Mayor Bill de Blasio is asking the state legislature to enact a new "mansion tax" in order to bring more money into New York City's coffers. The goal is to help some 25,000 senior citizens throughout the city stay in their homes at prices they can afford.

The proposed 2.5 percent tax would impact homes with a sale price of $2 million and over. The current mansion tax, implemented by Gov. Mario Cuomo back in the 1980s, is 1 percent for homes valued at $1 million and above.

With 4,500 homes in the $2 million-plus price range projected to be sold this year, the plan would bring in about $336 million to be used for affordable housing.

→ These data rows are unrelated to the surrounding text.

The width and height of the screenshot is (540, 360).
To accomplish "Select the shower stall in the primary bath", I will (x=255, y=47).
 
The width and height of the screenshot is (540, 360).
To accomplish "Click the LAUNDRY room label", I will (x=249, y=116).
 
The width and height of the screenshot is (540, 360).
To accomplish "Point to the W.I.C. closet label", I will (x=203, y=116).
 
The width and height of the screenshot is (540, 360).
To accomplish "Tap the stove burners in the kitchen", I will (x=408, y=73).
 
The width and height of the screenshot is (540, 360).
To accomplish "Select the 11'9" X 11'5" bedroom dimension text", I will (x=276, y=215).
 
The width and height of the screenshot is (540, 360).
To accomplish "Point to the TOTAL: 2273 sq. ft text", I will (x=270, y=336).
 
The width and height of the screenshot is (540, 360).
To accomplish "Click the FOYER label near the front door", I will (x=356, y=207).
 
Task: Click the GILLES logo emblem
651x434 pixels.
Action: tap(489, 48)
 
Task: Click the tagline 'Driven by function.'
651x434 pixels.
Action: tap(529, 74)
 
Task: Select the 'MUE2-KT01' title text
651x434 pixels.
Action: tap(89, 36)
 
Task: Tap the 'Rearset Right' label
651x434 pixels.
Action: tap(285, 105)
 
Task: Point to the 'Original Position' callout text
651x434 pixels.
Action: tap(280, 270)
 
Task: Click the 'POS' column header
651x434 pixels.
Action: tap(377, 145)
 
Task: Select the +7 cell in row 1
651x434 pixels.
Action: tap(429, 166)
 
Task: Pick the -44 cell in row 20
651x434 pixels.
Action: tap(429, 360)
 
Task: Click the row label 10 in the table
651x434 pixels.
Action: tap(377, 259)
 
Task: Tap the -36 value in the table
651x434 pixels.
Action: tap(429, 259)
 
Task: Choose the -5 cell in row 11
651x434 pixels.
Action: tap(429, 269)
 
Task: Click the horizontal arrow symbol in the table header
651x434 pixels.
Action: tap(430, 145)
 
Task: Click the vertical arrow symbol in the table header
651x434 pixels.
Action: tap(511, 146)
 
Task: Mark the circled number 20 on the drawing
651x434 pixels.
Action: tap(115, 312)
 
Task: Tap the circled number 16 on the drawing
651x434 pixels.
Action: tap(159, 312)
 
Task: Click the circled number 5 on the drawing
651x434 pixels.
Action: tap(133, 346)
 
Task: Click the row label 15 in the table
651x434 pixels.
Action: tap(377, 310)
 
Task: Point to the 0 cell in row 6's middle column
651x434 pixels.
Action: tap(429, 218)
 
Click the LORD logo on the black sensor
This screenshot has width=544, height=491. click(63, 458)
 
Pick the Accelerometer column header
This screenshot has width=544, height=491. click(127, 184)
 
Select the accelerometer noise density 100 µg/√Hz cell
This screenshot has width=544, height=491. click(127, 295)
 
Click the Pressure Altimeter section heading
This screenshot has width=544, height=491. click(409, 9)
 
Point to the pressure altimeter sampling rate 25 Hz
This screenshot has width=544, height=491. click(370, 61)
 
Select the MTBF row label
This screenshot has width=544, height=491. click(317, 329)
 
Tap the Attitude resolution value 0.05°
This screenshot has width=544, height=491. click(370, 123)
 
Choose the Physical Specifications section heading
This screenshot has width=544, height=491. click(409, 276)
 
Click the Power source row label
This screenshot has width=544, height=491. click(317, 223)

However, some real estate professionals note that the New York real estate market is softening, and an additional tax would only harm it more. They've voiced strong words against the mayor's proposal, saying that wealthy New Yorkers already contribute significantly to the city's revenue via income, property and sales taxes.

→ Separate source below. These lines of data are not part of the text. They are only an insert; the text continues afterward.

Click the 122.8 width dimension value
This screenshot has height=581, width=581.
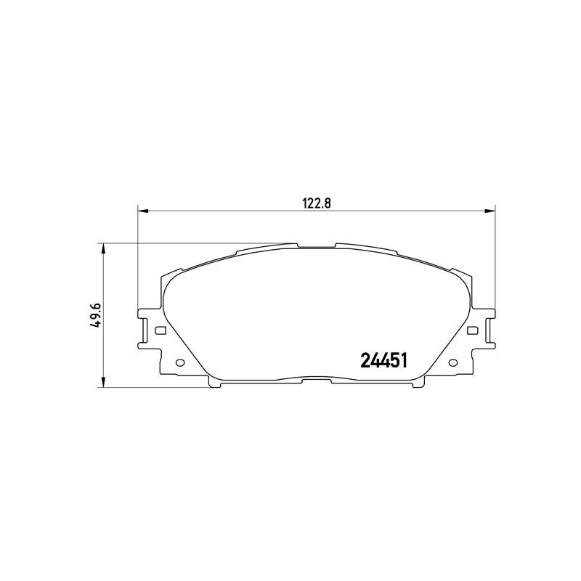point(317,204)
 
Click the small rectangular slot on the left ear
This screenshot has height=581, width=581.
point(161,331)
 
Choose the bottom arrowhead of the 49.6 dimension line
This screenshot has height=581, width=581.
point(105,383)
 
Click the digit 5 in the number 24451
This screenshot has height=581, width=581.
point(393,361)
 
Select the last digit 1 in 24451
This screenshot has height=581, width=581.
point(402,361)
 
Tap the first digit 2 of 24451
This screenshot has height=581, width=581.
point(365,361)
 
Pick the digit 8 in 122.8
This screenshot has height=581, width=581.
point(328,204)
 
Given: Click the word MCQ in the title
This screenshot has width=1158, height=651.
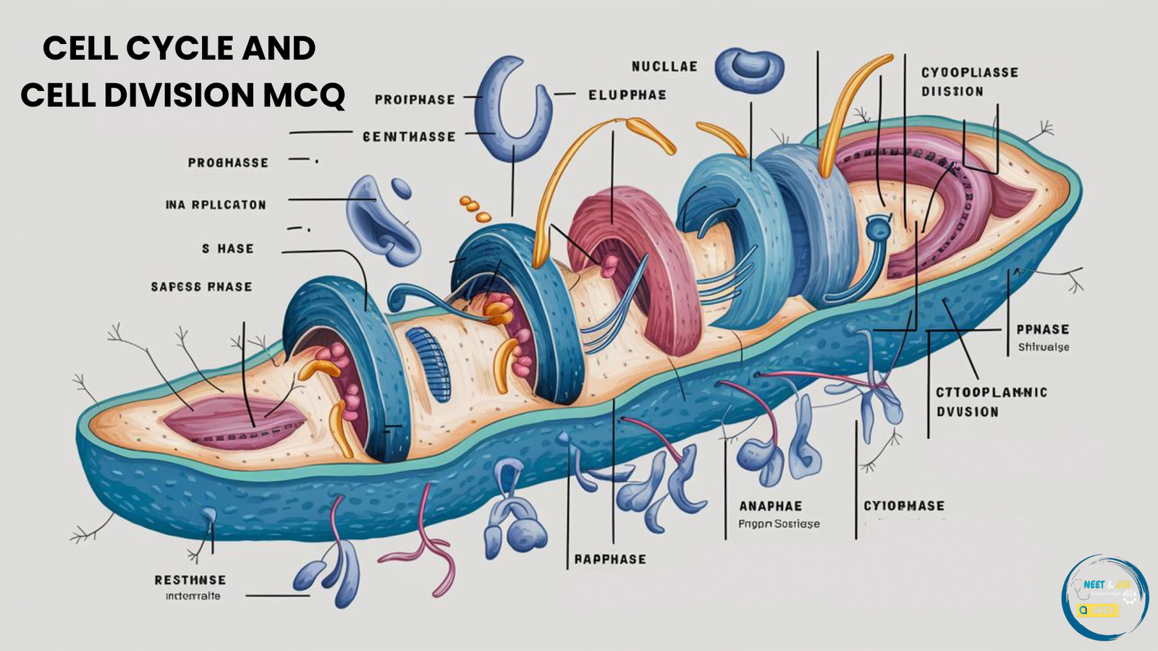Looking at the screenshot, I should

An executive with one residential brokerage firm says that the proposal could push foreign investors into lower-priced properties to avoid the additional tax. She says, "This will mean more competition in the already competitive market below $2.5 million, which will have a negative impact on local New Yorkers who are looking at the average price point between $1-2 million."

Mayor de Blasio cites the improved tax climate for "the wealthiest among us" based on "proposals already put forward by President Trump and Congress." He says that with the "substantial federal tax break that it's time that they pay their share of the state and local taxes."

With the considerable pushback the proposal is getting from the real estate community and others combined with a Republican majority in the state Senate, it seems unlikely that it will pass. Senate Majority Leader John Flanagan has already called it a "non-starter."

Many factors impact the real estate market, including — as in this case — politics. Experienced real estate attorneys keep abreast of all of these factors and advise their clients accordingly.